感觉气氛有些尴尬,存在感比较低的张相公主动发言道:
“咱们大汉一向以文治国,才在这乱世保得岭南安宁,中原的兵乱如麻,可在那摆着呢!切不可姑纵那些丘八!”
“姑纵?也轮不到我们啊?”钟允章的话很轻,但力道却不小:
“咱们岭南一向是以文御武,虽说少了乱兵了,但军队算废了,数万禁军,连一个地方豪绅都打不过,还被夺了京城,然后,岭南也没了!”
“这位李都督轻易地得到京城,哪能再让出去,军队就是他安身立命的本钱,自然舍得花钱养着,每个月禁军的耗费,岂止十万贯?”
“薛王殿下看重军队,也是有缘故的,诸位也当理解,但重武抑文,却非正途了!”
瞧着气氛不对,崔泉连忙出声说道:
“我等身为宰辅,应当努力劝告才是,治国安民,还得靠我们这些读书才是——”
听完这句话,两人露出深表赞同的表情,将手中的热茶放下:
“崔相公既然如此深明大义,那么薛王那边,就靠你了……”
说完,两人就起身而走,果断毅然。
崔泉看到这,有些不敢置信,心中瞬间骂起娘来。
崔府的这场不算隐私的会谈,立马就传到了李嘉耳中,他笑了笑,对于这些文官们的心思很了解。
武人地位的初步提升,自然是李嘉辛苦操劳的结果,他不想再让军队中充斥罪犯和流氓地痞,而是像汉唐一般,依靠良家子。

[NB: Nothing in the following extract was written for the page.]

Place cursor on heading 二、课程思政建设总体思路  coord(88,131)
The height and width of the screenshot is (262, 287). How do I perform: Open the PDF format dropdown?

良家子自小吃饱喝足,身高体壮,听号令,更关键是有家室羁绊,忠心能够维持很好。
而让那些良家子入伍,必须提高军队的地位,薪俸只是一部分罢了。
“重武轻文?呵呵,只不过不甘心失去篡夺而来的权力罢了,哪里来的如此借口?”
李嘉冷笑着:
“自今日起,文武殊途,以后若是有与军将来往过密的文官,都汇报与我!”
“诺——”皇城司田忠连忙应下,声音响得很。
“皇宫如何了?”
“皇帝很识时务,平日里消遣乐子很多,倒也不寂寞!”田忠连忙应下。
“那就好!”李嘉点点头,这个刘鋹很聪明,历史上投靠北宋,在赵光亿手底下善终,也算是有本事的。